» Records shown
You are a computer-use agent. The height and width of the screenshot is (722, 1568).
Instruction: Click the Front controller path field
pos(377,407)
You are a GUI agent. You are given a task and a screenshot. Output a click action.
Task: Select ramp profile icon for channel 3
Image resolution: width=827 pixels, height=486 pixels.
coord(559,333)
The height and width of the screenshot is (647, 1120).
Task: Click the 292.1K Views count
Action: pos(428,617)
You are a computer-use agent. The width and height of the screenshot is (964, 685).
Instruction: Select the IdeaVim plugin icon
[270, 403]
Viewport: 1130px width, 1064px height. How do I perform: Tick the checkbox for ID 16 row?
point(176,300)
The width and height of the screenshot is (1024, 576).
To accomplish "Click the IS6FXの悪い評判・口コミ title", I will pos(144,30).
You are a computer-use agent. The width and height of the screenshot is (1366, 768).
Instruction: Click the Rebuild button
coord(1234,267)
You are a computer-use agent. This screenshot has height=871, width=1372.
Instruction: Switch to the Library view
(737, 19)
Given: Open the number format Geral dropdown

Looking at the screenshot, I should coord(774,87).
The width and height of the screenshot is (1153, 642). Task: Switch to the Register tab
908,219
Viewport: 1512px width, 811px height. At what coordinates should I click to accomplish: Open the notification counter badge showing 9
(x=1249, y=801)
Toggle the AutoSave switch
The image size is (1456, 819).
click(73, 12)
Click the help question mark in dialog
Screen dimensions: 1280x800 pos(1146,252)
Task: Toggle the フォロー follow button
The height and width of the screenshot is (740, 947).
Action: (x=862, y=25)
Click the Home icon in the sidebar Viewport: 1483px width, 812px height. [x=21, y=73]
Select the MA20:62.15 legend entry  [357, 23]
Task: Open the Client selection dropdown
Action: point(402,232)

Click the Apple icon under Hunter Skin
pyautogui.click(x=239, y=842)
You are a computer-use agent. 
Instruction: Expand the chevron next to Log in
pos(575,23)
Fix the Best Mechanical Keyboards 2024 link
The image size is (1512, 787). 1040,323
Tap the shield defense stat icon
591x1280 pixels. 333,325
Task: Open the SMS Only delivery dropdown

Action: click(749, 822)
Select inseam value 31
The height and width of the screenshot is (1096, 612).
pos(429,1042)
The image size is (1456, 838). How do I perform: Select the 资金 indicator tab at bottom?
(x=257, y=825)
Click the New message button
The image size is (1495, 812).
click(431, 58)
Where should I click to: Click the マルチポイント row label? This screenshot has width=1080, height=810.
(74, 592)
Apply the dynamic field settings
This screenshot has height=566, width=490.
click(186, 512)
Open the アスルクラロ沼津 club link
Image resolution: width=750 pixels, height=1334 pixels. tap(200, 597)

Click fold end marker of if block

» What this task involves
Copy every one of the lines above exactly as they appear.

» Exercise result
You are a computer-use agent. The height and width of the screenshot is (722, 1568).
Instruction: Click the Front controller path field
pos(377,407)
You are a GUI agent. You are given a task and a screenshot. Output a click action.
Task: Select ramp profile icon for channel 3
Image resolution: width=827 pixels, height=486 pixels.
coord(559,333)
The height and width of the screenshot is (647, 1120).
Task: Click the 292.1K Views count
Action: pos(428,617)
You are a computer-use agent. The width and height of the screenshot is (964, 685).
Instruction: Select the IdeaVim plugin icon
[270, 403]
Viewport: 1130px width, 1064px height. How do I perform: Tick the checkbox for ID 16 row?
point(176,300)
The width and height of the screenshot is (1024, 576).
To accomplish "Click the IS6FXの悪い評判・口コミ title", I will pos(144,30).
You are a computer-use agent. The width and height of the screenshot is (1366, 768).
Instruction: Click the Rebuild button
coord(1234,267)
You are a computer-use agent. This screenshot has height=871, width=1372.
Instruction: Switch to the Library view
(737, 19)
Given: Open the number format Geral dropdown

Looking at the screenshot, I should coord(774,87).
The width and height of the screenshot is (1153, 642). Task: Switch to the Register tab
908,219
Viewport: 1512px width, 811px height. At what coordinates should I click to accomplish: Open the notification counter badge showing 9
(x=1249, y=801)
Toggle the AutoSave switch
The image size is (1456, 819).
click(73, 12)
Click the help question mark in dialog
Screen dimensions: 1280x800 pos(1146,252)
Task: Toggle the フォロー follow button
The height and width of the screenshot is (740, 947).
Action: (x=862, y=25)
Click the Home icon in the sidebar Viewport: 1483px width, 812px height. [x=21, y=73]
Select the MA20:62.15 legend entry  [357, 23]
Task: Open the Client selection dropdown
Action: point(402,232)

Click the Apple icon under Hunter Skin
pyautogui.click(x=239, y=842)
You are a computer-use agent. 
Instruction: Expand the chevron next to Log in
pos(575,23)
Fix the Best Mechanical Keyboards 2024 link
The image size is (1512, 787). 1040,323
Tap the shield defense stat icon
591x1280 pixels. 333,325
Task: Open the SMS Only delivery dropdown

Action: click(749, 822)
Select inseam value 31
The height and width of the screenshot is (1096, 612).
pos(429,1042)
The image size is (1456, 838). How do I perform: Select the 资金 indicator tab at bottom?
(x=257, y=825)
Click the New message button
The image size is (1495, 812).
click(431, 58)
Where should I click to: Click the マルチポイント row label? This screenshot has width=1080, height=810.
(74, 592)
Apply the dynamic field settings
This screenshot has height=566, width=490.
click(186, 512)
Open the アスルクラロ沼津 club link
Image resolution: width=750 pixels, height=1334 pixels. tap(200, 597)

Click fold end marker of if block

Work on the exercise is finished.